Abstract
Catalytic oxidation of CH4 over nonprecious Ni/CeO2 catalysts has attracted wide attention. Controlling the morphology of a CeO2 support can enhance the CH4 oxidation activity without changing the catalyst composition. Herein, a series of 2 wt % Ni/CeO2 nanocatalysts with different CeO2 support morphologies (nanoparticles (P), rods (R), cubes (C)) and synthetic procedures (precipitation, sol-gel (SG)) were evaluated for their CH4 oxidation performance. The redox properties of CeO2 supports and corresponding Ni loaded catalysts were characterized by H2-temperature-programmed reduction and oxygen storage capacity (OSC) measurements. The relationship among the CeO2 morphologies, surface areas, redox properties, and CH4 oxidation activity for both CeO2 supports and Ni/CeO2 catalysts was established. The findings suggest that CeO2-R has a greater amount of surface oxygen vacancies as well as an improved OSC and CH4 oxidation activity compared to CeO2-P and CeO2-C supports.

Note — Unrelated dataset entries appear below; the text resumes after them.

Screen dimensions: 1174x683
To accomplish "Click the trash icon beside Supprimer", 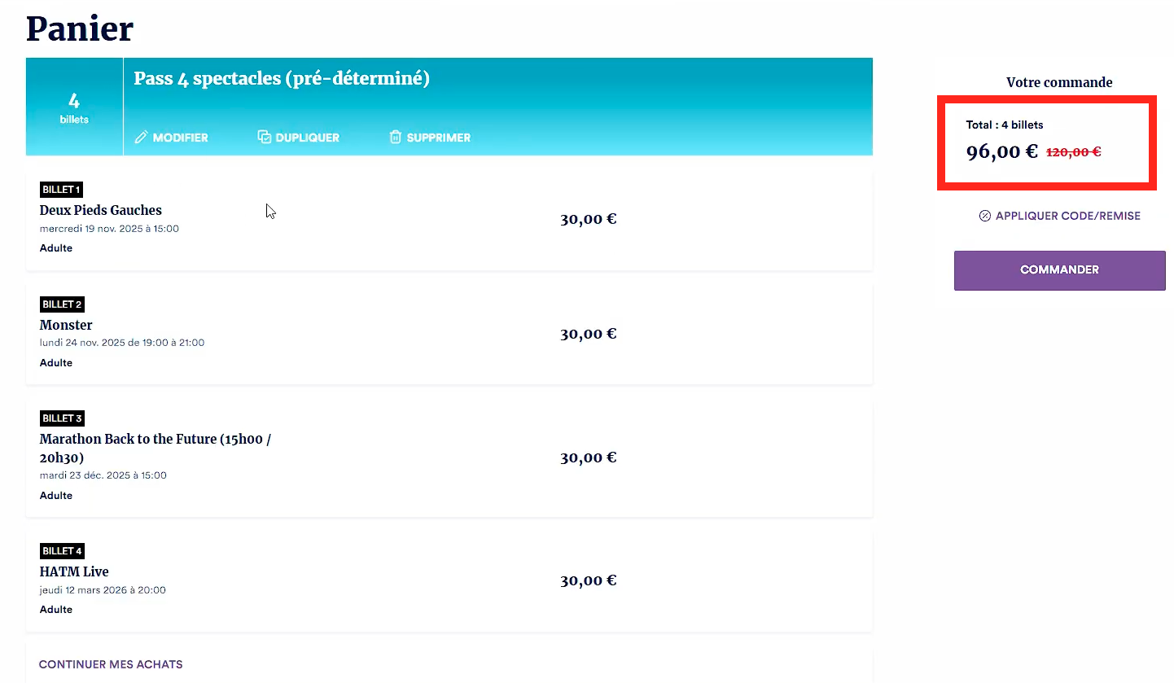I will coord(396,138).
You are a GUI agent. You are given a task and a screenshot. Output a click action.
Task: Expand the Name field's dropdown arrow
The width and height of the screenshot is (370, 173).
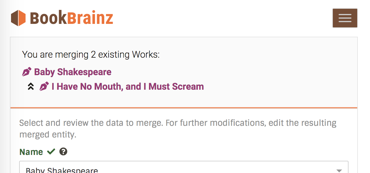tap(339, 170)
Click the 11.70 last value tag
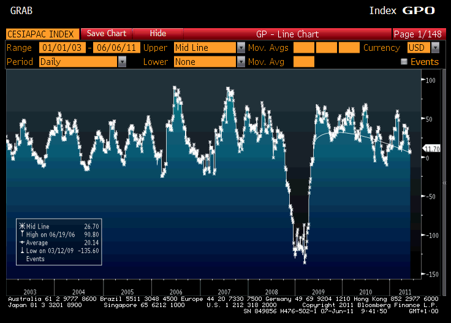This screenshot has width=451, height=323. [433, 149]
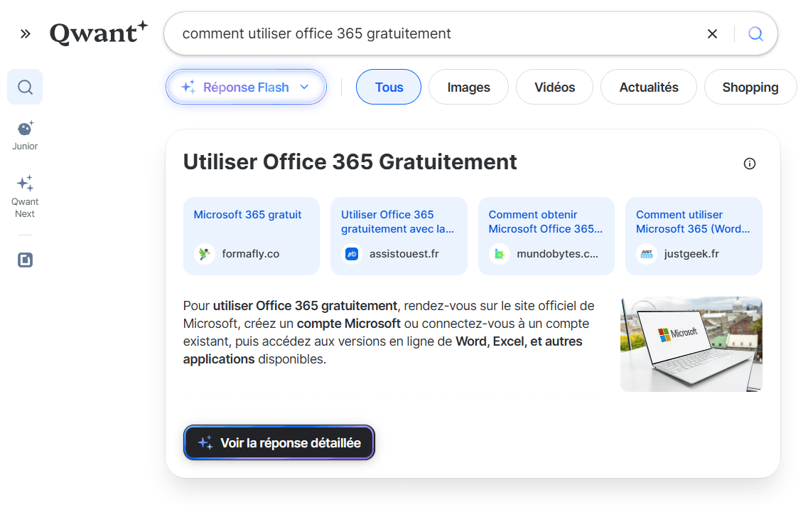Screen dimensions: 808x505
Task: Click the Qwant logo
Action: coord(99,33)
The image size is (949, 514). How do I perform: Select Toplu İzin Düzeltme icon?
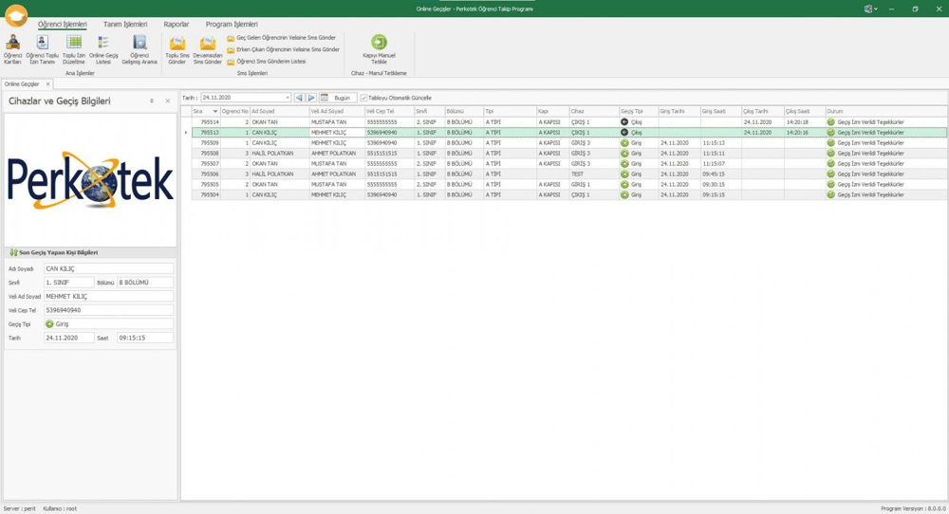[x=74, y=49]
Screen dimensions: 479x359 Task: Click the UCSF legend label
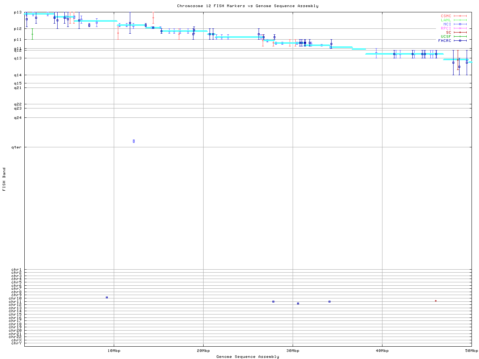[x=446, y=36]
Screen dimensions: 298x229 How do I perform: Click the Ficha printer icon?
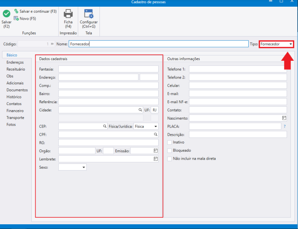pyautogui.click(x=68, y=13)
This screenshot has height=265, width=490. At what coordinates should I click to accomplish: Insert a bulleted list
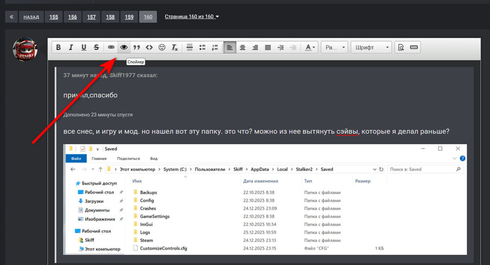(x=202, y=47)
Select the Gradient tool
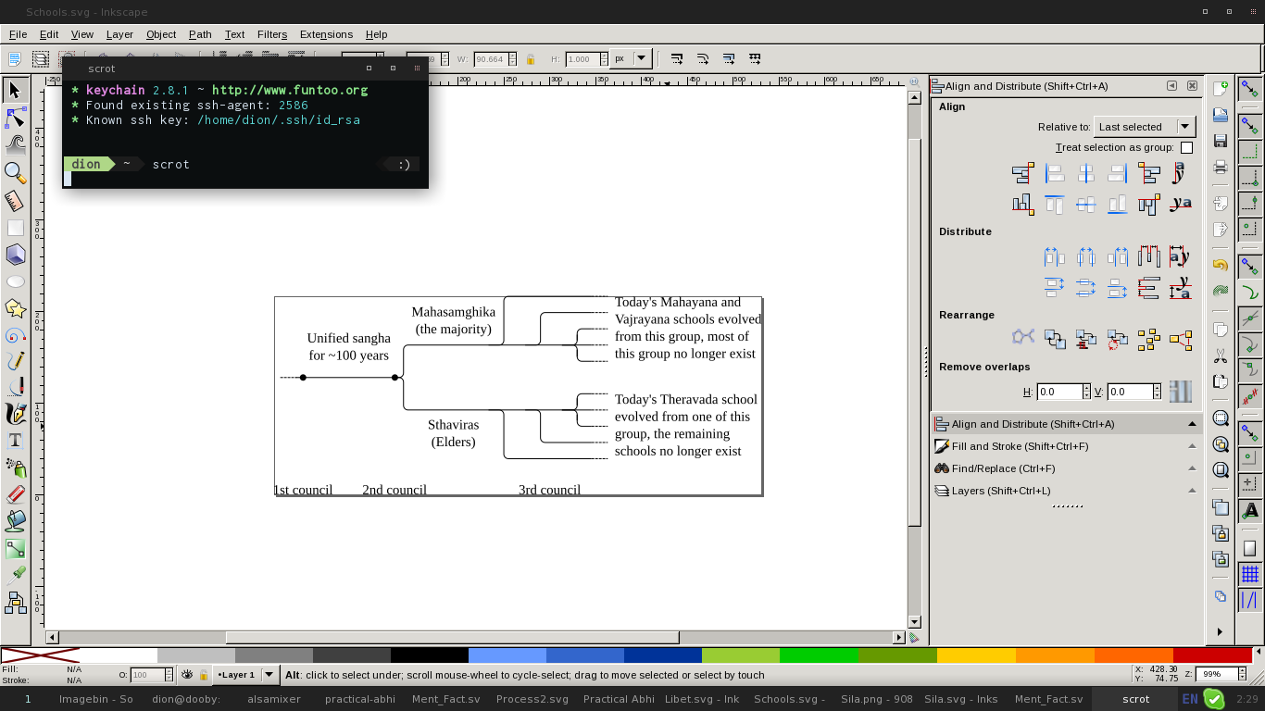 (x=15, y=548)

The same CH4 oxidation activity pattern was observed for the Ni containing catalysts (Ni/CeO2-R > Ni/CeO2-P > Ni/CeO2-C). Increasing the CeO2 surface area by using a sol-gel synthesis method (CeO2-SG) improved the amount of surface oxygen vacancies and CH4 oxidation performance of CeO2-SG and Ni/CeO2-SG compared to CeO2-R and Ni/CeO2-R, respectively.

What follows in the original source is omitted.